Records provided:
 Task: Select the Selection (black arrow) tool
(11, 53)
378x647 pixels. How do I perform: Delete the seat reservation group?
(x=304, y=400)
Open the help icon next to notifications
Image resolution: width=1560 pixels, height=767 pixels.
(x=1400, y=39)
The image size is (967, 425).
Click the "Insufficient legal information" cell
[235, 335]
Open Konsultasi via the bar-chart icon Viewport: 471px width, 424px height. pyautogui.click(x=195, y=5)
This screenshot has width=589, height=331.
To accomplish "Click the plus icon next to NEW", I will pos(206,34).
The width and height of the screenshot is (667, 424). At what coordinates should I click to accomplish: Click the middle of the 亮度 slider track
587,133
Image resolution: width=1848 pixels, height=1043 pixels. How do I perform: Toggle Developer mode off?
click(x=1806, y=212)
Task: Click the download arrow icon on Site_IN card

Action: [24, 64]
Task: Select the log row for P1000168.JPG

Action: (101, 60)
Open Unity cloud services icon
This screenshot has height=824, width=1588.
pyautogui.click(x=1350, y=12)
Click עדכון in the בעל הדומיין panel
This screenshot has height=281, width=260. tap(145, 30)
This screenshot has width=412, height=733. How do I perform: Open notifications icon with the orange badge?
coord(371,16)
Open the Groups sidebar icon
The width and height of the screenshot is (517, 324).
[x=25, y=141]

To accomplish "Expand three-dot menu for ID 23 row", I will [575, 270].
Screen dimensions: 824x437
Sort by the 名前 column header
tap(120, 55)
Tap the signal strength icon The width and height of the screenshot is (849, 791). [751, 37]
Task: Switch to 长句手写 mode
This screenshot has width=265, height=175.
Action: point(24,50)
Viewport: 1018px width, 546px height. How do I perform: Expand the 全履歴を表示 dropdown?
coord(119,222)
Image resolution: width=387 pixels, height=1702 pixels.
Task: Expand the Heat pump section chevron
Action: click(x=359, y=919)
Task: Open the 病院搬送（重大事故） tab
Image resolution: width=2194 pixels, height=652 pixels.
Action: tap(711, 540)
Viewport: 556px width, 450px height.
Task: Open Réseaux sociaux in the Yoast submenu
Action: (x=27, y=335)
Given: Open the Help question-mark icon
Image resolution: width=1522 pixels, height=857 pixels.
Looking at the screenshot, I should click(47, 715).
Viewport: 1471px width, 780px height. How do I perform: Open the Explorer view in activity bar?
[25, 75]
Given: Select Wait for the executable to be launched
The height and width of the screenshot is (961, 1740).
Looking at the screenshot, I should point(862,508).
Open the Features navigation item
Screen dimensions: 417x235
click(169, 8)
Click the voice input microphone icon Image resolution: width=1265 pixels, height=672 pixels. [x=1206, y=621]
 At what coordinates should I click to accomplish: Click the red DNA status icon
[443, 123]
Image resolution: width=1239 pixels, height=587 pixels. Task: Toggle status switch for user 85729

Task requirements: Rewrite all of the material above, replacing every instance of "How do I perform:" with "What is the way to" and leaving everything else unchanged.

Complete response:
 Task: Select the Selection (black arrow) tool
(11, 53)
378x647 pixels. What is the way to Delete the seat reservation group?
(x=304, y=400)
Open the help icon next to notifications
Image resolution: width=1560 pixels, height=767 pixels.
(x=1400, y=39)
The image size is (967, 425).
Click the "Insufficient legal information" cell
[235, 335]
Open Konsultasi via the bar-chart icon Viewport: 471px width, 424px height. pyautogui.click(x=195, y=5)
This screenshot has width=589, height=331.
To accomplish "Click the plus icon next to NEW", I will pos(206,34).
The width and height of the screenshot is (667, 424). At what coordinates should I click to accomplish: Click the middle of the 亮度 slider track
587,133
Image resolution: width=1848 pixels, height=1043 pixels. What is the way to Toggle Developer mode off?
click(x=1806, y=212)
Task: Click the download arrow icon on Site_IN card

Action: [24, 64]
Task: Select the log row for P1000168.JPG

Action: (101, 60)
Open Unity cloud services icon
This screenshot has height=824, width=1588.
pyautogui.click(x=1350, y=12)
Click עדכון in the בעל הדומיין panel
This screenshot has height=281, width=260. tap(145, 30)
This screenshot has width=412, height=733. What is the way to Open notifications icon with the orange badge?
coord(371,16)
Open the Groups sidebar icon
The width and height of the screenshot is (517, 324).
[x=25, y=141]

To accomplish "Expand three-dot menu for ID 23 row", I will [575, 270].
Screen dimensions: 824x437
Sort by the 名前 column header
tap(120, 55)
Tap the signal strength icon The width and height of the screenshot is (849, 791). [751, 37]
Task: Switch to 长句手写 mode
This screenshot has width=265, height=175.
Action: point(24,50)
Viewport: 1018px width, 546px height. What is the way to Expand the 全履歴を表示 dropdown?
coord(119,222)
Image resolution: width=387 pixels, height=1702 pixels.
Task: Expand the Heat pump section chevron
Action: click(x=359, y=919)
Task: Open the 病院搬送（重大事故） tab
Image resolution: width=2194 pixels, height=652 pixels.
Action: tap(711, 540)
Viewport: 556px width, 450px height.
Task: Open Réseaux sociaux in the Yoast submenu
Action: (x=27, y=335)
Given: Open the Help question-mark icon
Image resolution: width=1522 pixels, height=857 pixels.
Looking at the screenshot, I should click(47, 715).
Viewport: 1471px width, 780px height. What is the way to Open the Explorer view in activity bar?
[25, 75]
Given: Select Wait for the executable to be launched
The height and width of the screenshot is (961, 1740).
Looking at the screenshot, I should point(862,508).
Open the Features navigation item
Screen dimensions: 417x235
click(169, 8)
Click the voice input microphone icon Image resolution: width=1265 pixels, height=672 pixels. [x=1206, y=621]
 At what coordinates should I click to accomplish: Click the red DNA status icon
[443, 123]
Image resolution: width=1239 pixels, height=587 pixels. Task: Toggle status switch for user 85729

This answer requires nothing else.